Blue Mountain park boundaries should include public feedback, says councillor

A Halifax city councillor says an outpouring of public feedback should be considered when making a final determination about boundaries for a regional park near the Bayers Lake Business Park.

Coun. Reg Rankin wants council to incorporate flood of public feedback in park decision

A view of the proposed Blue Mountain-Birch Cove Lakes Regional Park. (

It's time to make a final decision on boundaries for a regional park planned for an area near Bayers Lake and public feedback as well as a city staff map should be part of it, says one councillor.

Reg Rankin had made a motion asking regional council to decide how much park it needs and what it is prepared to pay for it.

But he withdrew it Tuesday morning and instead, gave notice that he would be making a new motion, with a request to include the flood of public feedback into any boundary decision.

'Unprecedented' public input

The provincial government designated the Blue Mountain-Birch Cove Lakes site a wilderness area in 2009 and the municipality has been trying to establish a regional park around its perimeter for about a decade.

A 2014 facilitator's report suggests developers be allowed to build housing along one side of some of the lakes in the wilderness zone because the development would create access points to the park.

Rankin, who represents the area, says the facilitator's report sided with the developer's perspective but due to "unprecedented" public input, he wants council to now consider the version of the park that was drafted by municipal staff.

Staff also drafted map

"I got a good 100 plus [letters] and there's no one that's promoting the facilitator, that is, the developer's plan," he said Tuesday.

Coun.
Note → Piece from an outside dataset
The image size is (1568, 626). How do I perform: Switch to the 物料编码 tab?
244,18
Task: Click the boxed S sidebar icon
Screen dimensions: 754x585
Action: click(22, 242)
Reg Rankin wants council to incorporate public feedback when deciding what land it should buy. (CBC)

"The motion is asking, in terms of explanation, to provide what is the true aspiration of the HRM. The motion is suggesting we go with the staff map."

Negotiating prices next

One of the developers, Annapolis Group, is willing to sell 210 acres of the Blue Mountain-Birch Cove Lakes site to the city for $6 million.

Halifax's appraisal estimates the value of the land as $2.8 million.

Rankin says the developer's prices are too high.

He says the city must first determine what the public wants in terms of size and area for the park, before it can move forward and estimate the cost.

"If we accept this is a better vision, then we have to negotiate," he said. "We don't have a square inch of that land and we want good prices and we're not there yet."

Possible election issue

Rankin is urging that council to establish its position before the next municipal election.

"Let's have something of substance during the campaign," he said.